- **Task details**: Find the string "Toggle" in the listing and report every line that has it.
◆ ◆ ◆
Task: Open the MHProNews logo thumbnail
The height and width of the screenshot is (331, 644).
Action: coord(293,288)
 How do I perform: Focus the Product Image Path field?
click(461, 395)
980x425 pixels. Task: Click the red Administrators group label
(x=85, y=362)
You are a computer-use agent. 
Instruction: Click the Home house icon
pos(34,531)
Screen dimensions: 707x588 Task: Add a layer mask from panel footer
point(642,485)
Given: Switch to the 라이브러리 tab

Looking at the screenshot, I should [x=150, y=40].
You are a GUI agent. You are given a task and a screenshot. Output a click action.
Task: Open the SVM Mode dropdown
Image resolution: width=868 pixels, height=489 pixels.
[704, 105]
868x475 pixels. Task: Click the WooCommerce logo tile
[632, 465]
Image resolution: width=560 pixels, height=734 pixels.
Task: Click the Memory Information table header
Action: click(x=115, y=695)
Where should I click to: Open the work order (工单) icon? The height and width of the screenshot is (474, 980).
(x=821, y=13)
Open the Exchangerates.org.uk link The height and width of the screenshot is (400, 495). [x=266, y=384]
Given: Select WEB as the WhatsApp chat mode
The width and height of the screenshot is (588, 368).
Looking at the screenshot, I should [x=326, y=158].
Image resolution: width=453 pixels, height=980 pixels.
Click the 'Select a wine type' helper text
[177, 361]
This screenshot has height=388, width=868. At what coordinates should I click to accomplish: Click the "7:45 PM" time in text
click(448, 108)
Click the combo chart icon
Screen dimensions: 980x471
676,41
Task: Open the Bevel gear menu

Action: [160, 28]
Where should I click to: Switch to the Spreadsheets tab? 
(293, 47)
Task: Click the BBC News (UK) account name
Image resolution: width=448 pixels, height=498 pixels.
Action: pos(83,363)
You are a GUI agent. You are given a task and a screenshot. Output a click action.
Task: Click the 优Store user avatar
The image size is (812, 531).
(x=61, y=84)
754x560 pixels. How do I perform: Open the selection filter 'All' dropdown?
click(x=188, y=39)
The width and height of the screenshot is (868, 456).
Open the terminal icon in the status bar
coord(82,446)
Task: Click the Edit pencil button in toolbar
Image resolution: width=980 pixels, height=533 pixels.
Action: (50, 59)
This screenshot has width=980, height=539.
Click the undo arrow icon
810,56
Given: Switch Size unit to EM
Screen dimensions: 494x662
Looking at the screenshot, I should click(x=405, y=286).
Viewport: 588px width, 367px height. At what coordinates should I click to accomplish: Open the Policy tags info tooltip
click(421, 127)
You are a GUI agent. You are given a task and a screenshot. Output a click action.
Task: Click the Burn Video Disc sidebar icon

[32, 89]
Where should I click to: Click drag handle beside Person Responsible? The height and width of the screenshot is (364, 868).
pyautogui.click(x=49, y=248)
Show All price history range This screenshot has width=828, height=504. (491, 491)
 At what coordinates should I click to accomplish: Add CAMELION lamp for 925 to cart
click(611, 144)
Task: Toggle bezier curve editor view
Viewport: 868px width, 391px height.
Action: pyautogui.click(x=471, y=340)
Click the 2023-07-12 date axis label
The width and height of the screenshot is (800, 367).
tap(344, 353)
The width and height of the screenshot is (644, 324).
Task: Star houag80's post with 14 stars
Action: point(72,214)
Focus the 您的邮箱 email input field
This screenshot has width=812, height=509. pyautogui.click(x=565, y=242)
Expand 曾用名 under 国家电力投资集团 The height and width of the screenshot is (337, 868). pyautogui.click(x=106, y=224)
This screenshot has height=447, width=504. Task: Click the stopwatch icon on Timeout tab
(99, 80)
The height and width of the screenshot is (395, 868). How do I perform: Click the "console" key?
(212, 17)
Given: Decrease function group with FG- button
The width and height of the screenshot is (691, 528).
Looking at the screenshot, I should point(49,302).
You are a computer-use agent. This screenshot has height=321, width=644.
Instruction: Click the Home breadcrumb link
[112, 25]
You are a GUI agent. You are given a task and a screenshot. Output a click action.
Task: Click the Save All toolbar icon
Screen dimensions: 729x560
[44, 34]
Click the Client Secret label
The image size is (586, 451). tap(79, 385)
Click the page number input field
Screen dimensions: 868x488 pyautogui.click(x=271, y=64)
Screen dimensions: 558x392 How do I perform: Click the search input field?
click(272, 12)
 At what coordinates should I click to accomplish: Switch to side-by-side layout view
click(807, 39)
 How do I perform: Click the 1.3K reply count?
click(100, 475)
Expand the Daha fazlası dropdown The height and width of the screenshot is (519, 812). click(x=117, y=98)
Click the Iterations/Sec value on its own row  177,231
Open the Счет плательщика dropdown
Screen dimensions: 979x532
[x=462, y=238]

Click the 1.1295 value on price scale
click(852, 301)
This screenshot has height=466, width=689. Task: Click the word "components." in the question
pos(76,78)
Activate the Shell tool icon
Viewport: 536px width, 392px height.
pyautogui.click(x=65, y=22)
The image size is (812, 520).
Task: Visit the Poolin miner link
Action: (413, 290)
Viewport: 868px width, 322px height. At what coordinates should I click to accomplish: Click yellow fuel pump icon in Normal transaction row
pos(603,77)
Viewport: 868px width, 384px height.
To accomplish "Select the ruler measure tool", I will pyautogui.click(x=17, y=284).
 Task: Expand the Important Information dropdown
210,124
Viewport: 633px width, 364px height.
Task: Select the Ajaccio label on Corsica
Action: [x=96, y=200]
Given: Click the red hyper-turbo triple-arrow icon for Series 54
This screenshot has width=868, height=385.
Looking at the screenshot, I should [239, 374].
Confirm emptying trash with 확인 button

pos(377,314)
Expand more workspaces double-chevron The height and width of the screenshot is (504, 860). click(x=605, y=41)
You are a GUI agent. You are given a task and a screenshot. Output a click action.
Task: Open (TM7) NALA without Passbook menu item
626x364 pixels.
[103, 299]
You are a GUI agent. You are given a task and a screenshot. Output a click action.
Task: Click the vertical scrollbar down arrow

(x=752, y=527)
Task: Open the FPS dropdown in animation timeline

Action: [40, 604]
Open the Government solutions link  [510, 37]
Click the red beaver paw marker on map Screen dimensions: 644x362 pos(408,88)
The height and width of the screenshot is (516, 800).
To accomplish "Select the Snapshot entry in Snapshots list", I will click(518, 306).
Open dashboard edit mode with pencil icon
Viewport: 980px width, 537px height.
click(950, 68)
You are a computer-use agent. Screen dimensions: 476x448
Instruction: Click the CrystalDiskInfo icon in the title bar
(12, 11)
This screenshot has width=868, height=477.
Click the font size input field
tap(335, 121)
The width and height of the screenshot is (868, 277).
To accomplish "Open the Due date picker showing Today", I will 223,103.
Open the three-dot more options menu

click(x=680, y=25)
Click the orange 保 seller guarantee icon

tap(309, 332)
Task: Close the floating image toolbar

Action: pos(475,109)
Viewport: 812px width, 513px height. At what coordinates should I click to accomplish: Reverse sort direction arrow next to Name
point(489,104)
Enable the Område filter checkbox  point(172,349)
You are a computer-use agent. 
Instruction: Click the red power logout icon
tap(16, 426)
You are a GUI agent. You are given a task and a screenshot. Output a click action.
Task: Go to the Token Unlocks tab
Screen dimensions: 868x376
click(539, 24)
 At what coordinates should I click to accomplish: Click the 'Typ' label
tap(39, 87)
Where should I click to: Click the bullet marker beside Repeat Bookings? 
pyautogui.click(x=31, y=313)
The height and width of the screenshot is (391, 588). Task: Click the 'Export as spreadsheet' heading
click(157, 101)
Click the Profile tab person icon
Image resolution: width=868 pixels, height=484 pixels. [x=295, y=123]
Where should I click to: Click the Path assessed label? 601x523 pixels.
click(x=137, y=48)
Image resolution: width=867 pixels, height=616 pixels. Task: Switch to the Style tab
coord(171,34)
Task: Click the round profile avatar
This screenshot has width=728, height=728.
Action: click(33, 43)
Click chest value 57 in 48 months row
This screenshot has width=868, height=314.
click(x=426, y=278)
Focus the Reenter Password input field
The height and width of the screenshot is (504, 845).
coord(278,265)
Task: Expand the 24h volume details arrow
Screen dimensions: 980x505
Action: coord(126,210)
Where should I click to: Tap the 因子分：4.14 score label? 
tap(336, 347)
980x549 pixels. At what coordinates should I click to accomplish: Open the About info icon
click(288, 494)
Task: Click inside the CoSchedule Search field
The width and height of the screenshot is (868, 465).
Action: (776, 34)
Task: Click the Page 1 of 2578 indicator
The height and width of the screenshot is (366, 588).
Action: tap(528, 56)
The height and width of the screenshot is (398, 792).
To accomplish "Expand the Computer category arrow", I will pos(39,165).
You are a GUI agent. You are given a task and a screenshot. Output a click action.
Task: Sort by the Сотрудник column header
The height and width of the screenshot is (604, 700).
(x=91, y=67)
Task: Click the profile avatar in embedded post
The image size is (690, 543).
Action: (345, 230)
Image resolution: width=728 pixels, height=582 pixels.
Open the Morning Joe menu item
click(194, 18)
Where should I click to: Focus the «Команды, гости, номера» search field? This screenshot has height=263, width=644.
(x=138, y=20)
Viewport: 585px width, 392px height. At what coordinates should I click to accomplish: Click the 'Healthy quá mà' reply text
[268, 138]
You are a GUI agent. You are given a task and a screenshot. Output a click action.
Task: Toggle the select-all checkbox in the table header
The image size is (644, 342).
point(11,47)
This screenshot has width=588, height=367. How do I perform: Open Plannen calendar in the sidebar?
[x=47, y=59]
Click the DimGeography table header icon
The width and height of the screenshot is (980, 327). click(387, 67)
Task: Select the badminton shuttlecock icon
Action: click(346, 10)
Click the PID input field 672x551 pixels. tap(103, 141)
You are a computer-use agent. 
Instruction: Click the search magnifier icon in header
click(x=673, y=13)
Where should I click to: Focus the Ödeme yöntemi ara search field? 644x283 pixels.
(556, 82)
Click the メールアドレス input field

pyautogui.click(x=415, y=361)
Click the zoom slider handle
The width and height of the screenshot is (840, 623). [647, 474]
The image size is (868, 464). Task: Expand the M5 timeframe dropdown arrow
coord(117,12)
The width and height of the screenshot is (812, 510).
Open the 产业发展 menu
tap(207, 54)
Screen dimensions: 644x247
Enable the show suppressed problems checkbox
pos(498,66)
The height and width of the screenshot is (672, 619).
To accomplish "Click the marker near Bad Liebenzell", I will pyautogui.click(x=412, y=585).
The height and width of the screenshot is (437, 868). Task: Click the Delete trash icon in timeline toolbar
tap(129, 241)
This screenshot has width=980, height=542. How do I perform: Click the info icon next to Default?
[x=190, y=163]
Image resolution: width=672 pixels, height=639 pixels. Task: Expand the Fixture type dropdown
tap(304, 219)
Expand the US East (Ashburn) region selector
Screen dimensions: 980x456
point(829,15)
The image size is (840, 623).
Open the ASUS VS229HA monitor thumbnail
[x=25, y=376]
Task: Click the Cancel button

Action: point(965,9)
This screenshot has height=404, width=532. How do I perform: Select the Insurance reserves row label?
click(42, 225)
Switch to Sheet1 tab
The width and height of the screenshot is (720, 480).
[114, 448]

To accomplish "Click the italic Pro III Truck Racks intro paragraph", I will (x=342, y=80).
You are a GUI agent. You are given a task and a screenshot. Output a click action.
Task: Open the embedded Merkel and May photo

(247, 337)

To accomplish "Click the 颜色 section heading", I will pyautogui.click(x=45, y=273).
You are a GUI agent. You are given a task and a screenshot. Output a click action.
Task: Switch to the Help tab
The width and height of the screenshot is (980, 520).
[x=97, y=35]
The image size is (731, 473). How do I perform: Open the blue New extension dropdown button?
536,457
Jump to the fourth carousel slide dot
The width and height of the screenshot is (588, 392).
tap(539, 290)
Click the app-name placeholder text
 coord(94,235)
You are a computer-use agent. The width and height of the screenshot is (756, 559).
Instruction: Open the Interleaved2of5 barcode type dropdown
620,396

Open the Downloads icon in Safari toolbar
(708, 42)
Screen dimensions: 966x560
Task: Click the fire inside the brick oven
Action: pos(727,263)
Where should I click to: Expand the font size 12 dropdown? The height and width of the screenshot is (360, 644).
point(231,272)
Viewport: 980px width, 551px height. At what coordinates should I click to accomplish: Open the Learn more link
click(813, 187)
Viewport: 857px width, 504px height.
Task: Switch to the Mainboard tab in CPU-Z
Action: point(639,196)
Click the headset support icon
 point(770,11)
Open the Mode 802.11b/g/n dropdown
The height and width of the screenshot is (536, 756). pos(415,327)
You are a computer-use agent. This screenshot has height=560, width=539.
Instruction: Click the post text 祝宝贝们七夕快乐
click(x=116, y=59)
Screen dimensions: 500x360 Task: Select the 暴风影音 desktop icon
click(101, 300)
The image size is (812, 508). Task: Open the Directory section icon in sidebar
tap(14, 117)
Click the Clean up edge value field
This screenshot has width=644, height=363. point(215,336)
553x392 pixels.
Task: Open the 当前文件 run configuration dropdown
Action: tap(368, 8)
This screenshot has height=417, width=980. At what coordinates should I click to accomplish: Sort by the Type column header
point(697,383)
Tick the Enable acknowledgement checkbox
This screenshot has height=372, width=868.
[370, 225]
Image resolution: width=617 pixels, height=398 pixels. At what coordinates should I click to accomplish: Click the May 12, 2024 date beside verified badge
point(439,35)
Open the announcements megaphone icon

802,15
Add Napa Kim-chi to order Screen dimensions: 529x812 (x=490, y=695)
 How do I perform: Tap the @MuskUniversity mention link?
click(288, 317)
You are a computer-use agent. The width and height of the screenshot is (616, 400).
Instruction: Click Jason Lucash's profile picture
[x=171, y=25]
◆ ◆ ◆
- **Output of the exercise**:
Task: Toggle bezier curve editor view
Task: Toggle the select-all checkbox in the table header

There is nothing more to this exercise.